EXERCISE DIRECTIONS.
Reproduce every item below word for word, keeping each line unchanged and in its original order.

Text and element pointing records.

** Begin **

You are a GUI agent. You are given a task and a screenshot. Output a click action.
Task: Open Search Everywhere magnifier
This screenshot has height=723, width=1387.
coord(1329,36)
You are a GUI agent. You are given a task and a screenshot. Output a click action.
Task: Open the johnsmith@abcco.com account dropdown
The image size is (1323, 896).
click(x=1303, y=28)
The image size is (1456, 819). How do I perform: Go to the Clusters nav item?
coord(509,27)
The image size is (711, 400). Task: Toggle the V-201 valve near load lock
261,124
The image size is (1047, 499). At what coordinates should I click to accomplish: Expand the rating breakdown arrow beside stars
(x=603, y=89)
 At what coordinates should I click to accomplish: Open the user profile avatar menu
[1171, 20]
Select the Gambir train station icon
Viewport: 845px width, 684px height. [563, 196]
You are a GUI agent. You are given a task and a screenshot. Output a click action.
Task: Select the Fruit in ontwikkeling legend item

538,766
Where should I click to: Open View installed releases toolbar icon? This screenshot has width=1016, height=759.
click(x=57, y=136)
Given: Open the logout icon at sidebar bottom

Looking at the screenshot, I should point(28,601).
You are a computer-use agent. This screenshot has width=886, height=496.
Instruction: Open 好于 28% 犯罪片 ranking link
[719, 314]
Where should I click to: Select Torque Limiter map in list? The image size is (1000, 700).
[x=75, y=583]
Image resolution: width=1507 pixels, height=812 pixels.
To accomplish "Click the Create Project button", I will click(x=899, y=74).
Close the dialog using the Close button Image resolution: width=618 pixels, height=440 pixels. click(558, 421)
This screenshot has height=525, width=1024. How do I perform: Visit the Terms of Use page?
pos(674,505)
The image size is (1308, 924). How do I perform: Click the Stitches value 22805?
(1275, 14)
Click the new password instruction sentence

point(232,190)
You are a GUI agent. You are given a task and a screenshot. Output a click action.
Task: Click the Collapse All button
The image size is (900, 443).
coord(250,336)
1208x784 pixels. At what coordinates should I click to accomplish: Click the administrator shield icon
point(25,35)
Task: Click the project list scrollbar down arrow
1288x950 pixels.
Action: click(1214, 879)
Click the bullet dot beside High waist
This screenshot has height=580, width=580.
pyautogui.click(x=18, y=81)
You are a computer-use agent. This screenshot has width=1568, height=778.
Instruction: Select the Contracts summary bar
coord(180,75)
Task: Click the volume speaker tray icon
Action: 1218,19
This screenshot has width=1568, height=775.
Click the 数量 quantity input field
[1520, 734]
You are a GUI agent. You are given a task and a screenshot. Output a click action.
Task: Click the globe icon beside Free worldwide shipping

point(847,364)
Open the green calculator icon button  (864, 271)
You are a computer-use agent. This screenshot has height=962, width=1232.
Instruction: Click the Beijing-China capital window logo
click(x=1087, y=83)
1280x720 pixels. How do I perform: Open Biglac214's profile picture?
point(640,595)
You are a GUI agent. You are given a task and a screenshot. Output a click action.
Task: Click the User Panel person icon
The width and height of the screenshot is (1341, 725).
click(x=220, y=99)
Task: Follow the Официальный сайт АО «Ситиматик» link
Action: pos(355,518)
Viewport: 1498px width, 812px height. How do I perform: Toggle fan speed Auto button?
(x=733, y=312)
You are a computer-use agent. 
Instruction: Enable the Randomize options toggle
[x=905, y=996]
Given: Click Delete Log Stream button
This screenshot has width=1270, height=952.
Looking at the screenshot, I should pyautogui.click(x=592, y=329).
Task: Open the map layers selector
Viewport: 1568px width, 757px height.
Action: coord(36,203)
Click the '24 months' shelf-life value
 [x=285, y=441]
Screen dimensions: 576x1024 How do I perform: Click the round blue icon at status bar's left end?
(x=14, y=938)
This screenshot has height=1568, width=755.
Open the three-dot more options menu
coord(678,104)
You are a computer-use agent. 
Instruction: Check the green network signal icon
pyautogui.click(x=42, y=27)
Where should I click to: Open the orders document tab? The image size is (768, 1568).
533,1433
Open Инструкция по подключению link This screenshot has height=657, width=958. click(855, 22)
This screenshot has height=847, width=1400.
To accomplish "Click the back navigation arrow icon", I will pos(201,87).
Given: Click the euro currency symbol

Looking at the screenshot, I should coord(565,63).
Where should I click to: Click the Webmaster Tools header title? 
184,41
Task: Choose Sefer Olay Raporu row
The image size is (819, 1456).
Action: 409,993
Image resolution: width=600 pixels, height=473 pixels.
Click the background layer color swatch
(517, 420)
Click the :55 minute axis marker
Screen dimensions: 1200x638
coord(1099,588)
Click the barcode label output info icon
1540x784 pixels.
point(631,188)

** End **

SOLUTION TO THE PROBLEM.
You are a GUI agent. You are given a task and a screenshot. Output a click action.
Task: Open Search Everywhere magnifier
This screenshot has height=723, width=1387.
coord(1329,36)
You are a GUI agent. You are given a task and a screenshot. Output a click action.
Task: Open the johnsmith@abcco.com account dropdown
The image size is (1323, 896).
click(x=1303, y=28)
The image size is (1456, 819). How do I perform: Go to the Clusters nav item?
coord(509,27)
The image size is (711, 400). Task: Toggle the V-201 valve near load lock
261,124
The image size is (1047, 499). At what coordinates should I click to accomplish: Expand the rating breakdown arrow beside stars
(x=603, y=89)
 At what coordinates should I click to accomplish: Open the user profile avatar menu
[1171, 20]
Select the Gambir train station icon
Viewport: 845px width, 684px height. [563, 196]
You are a GUI agent. You are given a task and a screenshot. Output a click action.
Task: Select the Fruit in ontwikkeling legend item

538,766
Where should I click to: Open View installed releases toolbar icon? This screenshot has width=1016, height=759.
click(x=57, y=136)
Given: Open the logout icon at sidebar bottom

Looking at the screenshot, I should point(28,601).
You are a computer-use agent. This screenshot has width=886, height=496.
Instruction: Open 好于 28% 犯罪片 ranking link
[719, 314]
Where should I click to: Select Torque Limiter map in list? The image size is (1000, 700).
[x=75, y=583]
Image resolution: width=1507 pixels, height=812 pixels.
To accomplish "Click the Create Project button", I will click(x=899, y=74).
Close the dialog using the Close button Image resolution: width=618 pixels, height=440 pixels. click(558, 421)
This screenshot has height=525, width=1024. How do I perform: Visit the Terms of Use page?
pos(674,505)
The image size is (1308, 924). How do I perform: Click the Stitches value 22805?
(1275, 14)
Click the new password instruction sentence

point(232,190)
You are a GUI agent. You are given a task and a screenshot. Output a click action.
Task: Click the Collapse All button
The image size is (900, 443).
coord(250,336)
1208x784 pixels. At what coordinates should I click to accomplish: Click the administrator shield icon
point(25,35)
Task: Click the project list scrollbar down arrow
1288x950 pixels.
Action: click(1214, 879)
Click the bullet dot beside High waist
This screenshot has height=580, width=580.
pyautogui.click(x=18, y=81)
You are a computer-use agent. This screenshot has width=1568, height=778.
Instruction: Select the Contracts summary bar
coord(180,75)
Task: Click the volume speaker tray icon
Action: 1218,19
This screenshot has width=1568, height=775.
Click the 数量 quantity input field
[1520, 734]
You are a GUI agent. You are given a task and a screenshot. Output a click action.
Task: Click the globe icon beside Free worldwide shipping

point(847,364)
Open the green calculator icon button  (864, 271)
You are a computer-use agent. This screenshot has height=962, width=1232.
Instruction: Click the Beijing-China capital window logo
click(x=1087, y=83)
1280x720 pixels. How do I perform: Open Biglac214's profile picture?
point(640,595)
You are a GUI agent. You are given a task and a screenshot. Output a click action.
Task: Click the User Panel person icon
The width and height of the screenshot is (1341, 725).
click(x=220, y=99)
Task: Follow the Официальный сайт АО «Ситиматик» link
Action: pos(355,518)
Viewport: 1498px width, 812px height. How do I perform: Toggle fan speed Auto button?
(x=733, y=312)
You are a computer-use agent. 
Instruction: Enable the Randomize options toggle
[x=905, y=996]
Given: Click Delete Log Stream button
This screenshot has width=1270, height=952.
Looking at the screenshot, I should pyautogui.click(x=592, y=329).
Task: Open the map layers selector
Viewport: 1568px width, 757px height.
Action: coord(36,203)
Click the '24 months' shelf-life value
 [x=285, y=441]
Screen dimensions: 576x1024 How do I perform: Click the round blue icon at status bar's left end?
(x=14, y=938)
This screenshot has height=1568, width=755.
Open the three-dot more options menu
coord(678,104)
You are a computer-use agent. 
Instruction: Check the green network signal icon
pyautogui.click(x=42, y=27)
Where should I click to: Open the orders document tab? The image size is (768, 1568).
533,1433
Open Инструкция по подключению link This screenshot has height=657, width=958. click(855, 22)
This screenshot has height=847, width=1400.
To accomplish "Click the back navigation arrow icon", I will pos(201,87).
Given: Click the euro currency symbol

Looking at the screenshot, I should coord(565,63).
Where should I click to: Click the Webmaster Tools header title? 
184,41
Task: Choose Sefer Olay Raporu row
The image size is (819, 1456).
Action: 409,993
Image resolution: width=600 pixels, height=473 pixels.
Click the background layer color swatch
(517, 420)
Click the :55 minute axis marker
Screen dimensions: 1200x638
coord(1099,588)
Click the barcode label output info icon
1540x784 pixels.
point(631,188)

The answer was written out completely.